El token FLOW, de la cadena de bloques del mismo nombre, sufrió una caída repentina de su precio de alrededor del 40 % durante el fin de semana. La causa: un hackeo estimado en 3,9 millones de dólares, pero quizá eso no sea lo más importante…
Flow: un hackeo estimado en 3,9 millones de dólares
La seguridad se impone como una necesidad, en el sector de las criptomonedas aún más que en otros ámbitos. Y con razón, ya que sus protocolos y blockchains ofrecen objetivos de ensueño a los actores maliciosos en busca de fortunas que robar con unos pocos clics, cuando no son directamente sus propios participantes los que se convierten en blanco de secuestros.
Un contexto de gran tensión en el que la cadena de bloques Flow —una capa 1 especializada en el sector de los NFT— acaba de sufrir un ataque de tipo «explotación de vulnerabilidad» durante el fin de semana. Los hechos se hicieron oficiales el 27 de diciembre en la red X, con un perjuicio finalmente bastante mínimo para este tipo de casos, estimado en 3,9 millones de dólares.
El 27 de diciembre de 2025, un atacante explotó una vulnerabilidad en la capa de ejecución de Flow y trasladó aproximadamente 3,9 millones de dólares en activos fuera de la red antes de que los validadores ejecutaran una parada coordinada. Es crucial señalar que esta explotación no accedió a los saldos existentes de los usuarios. Todos los depósitos de los usuarios permanecen intactos.
Flow
Casi de inmediato, el precio del FLOW inició una caída significativa del 40 %, situándose en el nivel de 0,10 dólares. Esto no hace más que lastrar aún más unos resultados ya de por sí muy mediocres, con un balance anual que ahora equivale a un retroceso de casi el 90 %.

El token FLOW se desploma un 40 % tras un hackeo
Un caso, por desgracia, bastante habitual que ha provocado la paralización de la cadena de bloques Flow y que plantea interrogantes, sobre todo en lo que respecta a su descentralización efectiva. Pero quizá no tanto como la voluntad de sus responsables y validadores de volver a un estado anterior al hackeo mediante un procedimiento de «rollback».
¿Un procedimiento de «rollback» peor que el hackeo inicial?
Tan pronto como se descubrió este ataque, los responsables de la cadena de bloques Flow intentaron rápidamente bloquear las transferencias realizadas por el hacker, pero fue en vano. De hecho, al parecer logró trasladar la totalidad de su botín a Ethereum mediante diferentes puentes.
Al mismo tiempo, tomaron una decisión bastante inusual y rápidamente cuestionada por numerosos socios, como el cofundador del proyecto deBridge, Alex Smirnov. ¿El objetivo? Llevar a cabo una operación de «rollback» que se podría resumir así: volvemos atrás y empezamos de nuevo como si nada hubiera pasado.

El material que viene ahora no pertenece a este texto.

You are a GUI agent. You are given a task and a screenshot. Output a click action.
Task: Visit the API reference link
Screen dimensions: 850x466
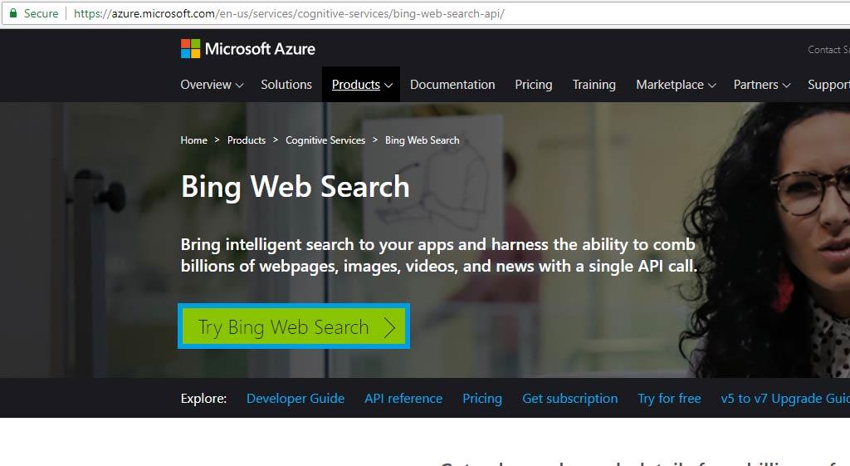coord(403,399)
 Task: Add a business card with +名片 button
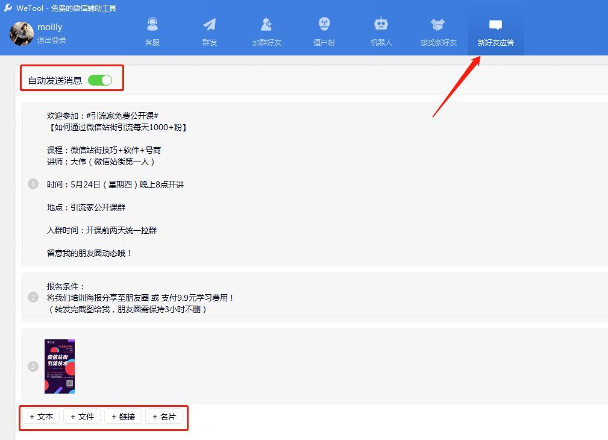click(164, 416)
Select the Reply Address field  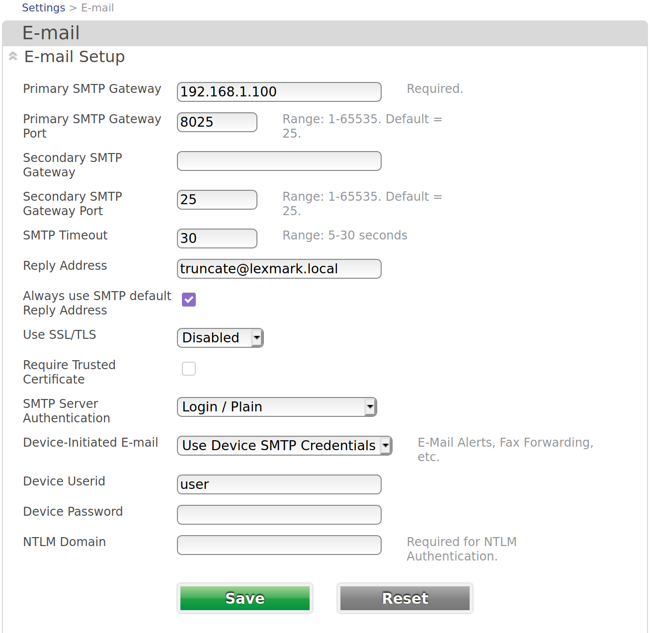coord(279,269)
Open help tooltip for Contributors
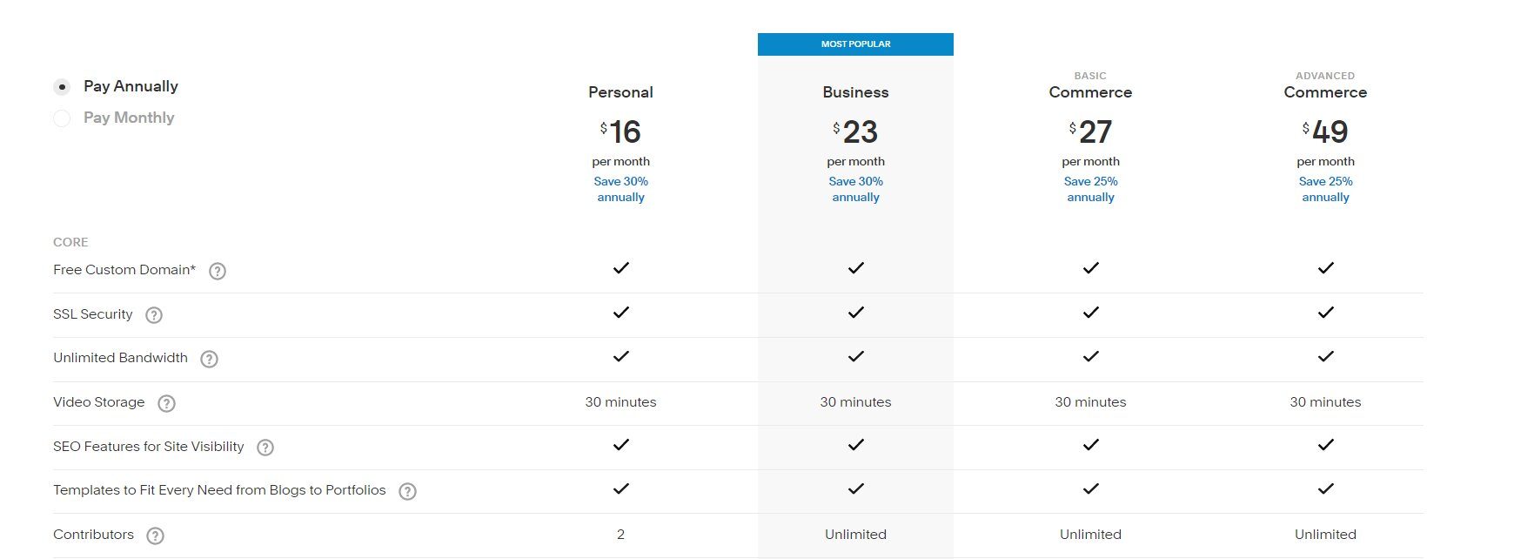The width and height of the screenshot is (1514, 559). (157, 535)
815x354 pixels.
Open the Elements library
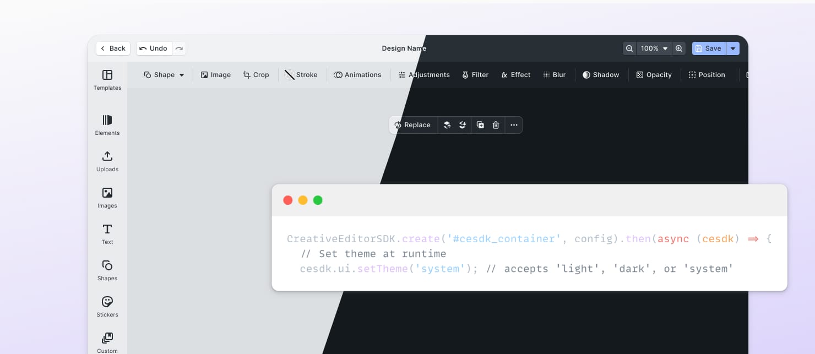107,125
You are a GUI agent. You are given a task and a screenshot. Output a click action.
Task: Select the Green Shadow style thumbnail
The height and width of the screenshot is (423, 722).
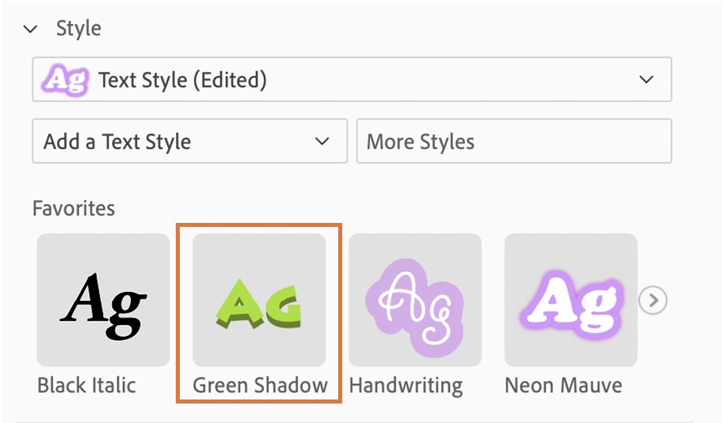259,300
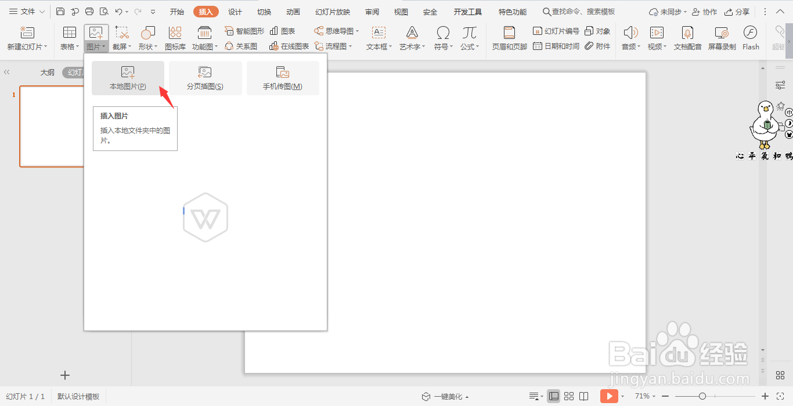Switch to normal view in status bar

(554, 396)
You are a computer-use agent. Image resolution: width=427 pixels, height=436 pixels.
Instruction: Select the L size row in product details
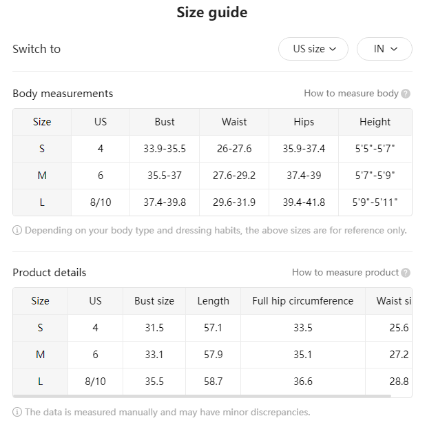[212, 382]
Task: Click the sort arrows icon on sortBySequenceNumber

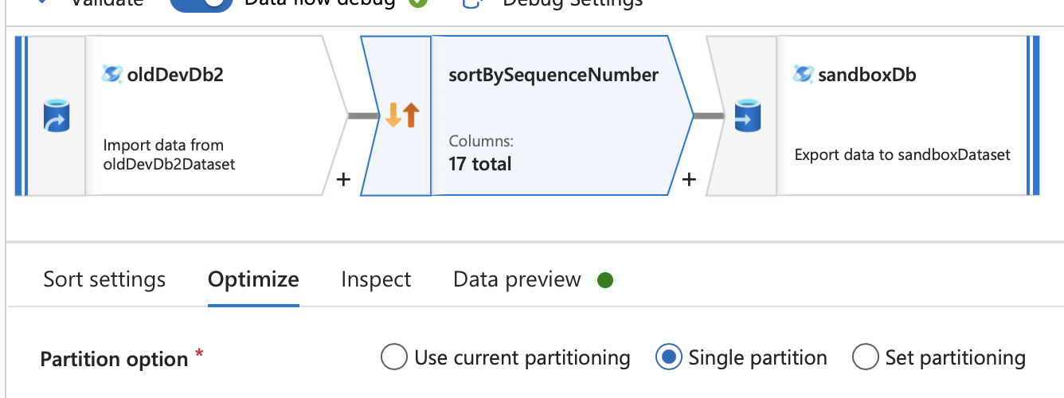Action: (x=401, y=115)
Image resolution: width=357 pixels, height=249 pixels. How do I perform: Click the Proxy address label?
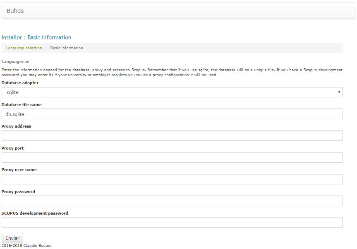17,126
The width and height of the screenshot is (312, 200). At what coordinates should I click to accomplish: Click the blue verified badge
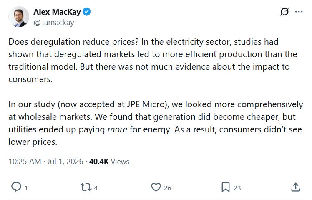click(x=87, y=12)
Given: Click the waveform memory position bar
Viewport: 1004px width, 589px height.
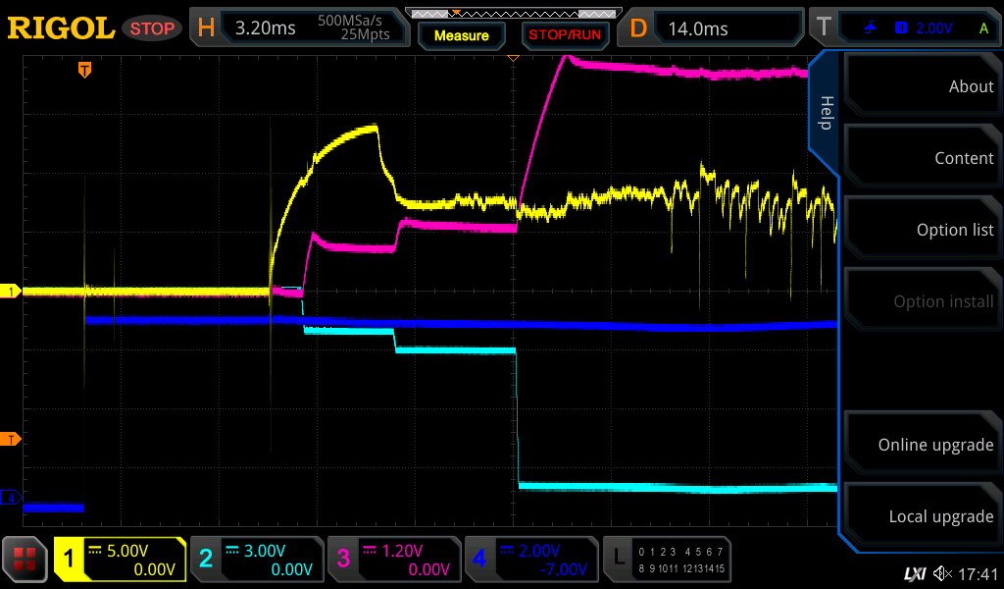Looking at the screenshot, I should point(512,14).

El equipo de Flow ha decidido realizar un rollback de la cadena de bloques (…) Esta decisión precipitada corre el riesgo de causar daños financieros muy superiores al impacto del exploit inicial. Un rollback introduce problemas sistémicos que afectan a los puentes, los custodios, los usuarios y las contrapartes que actuaron de buena fe durante la ventana en cuestión.
Alex Smirnov (deAlex)
Ante la oposición manifestada por sus socios, la cadena de bloques Flow ha abandonado finalmente este procedimiento crítico, con un «plan de corrección revisado» validado hace unas horas. Su implementación está en curso desde las 7:00 de esta mañana.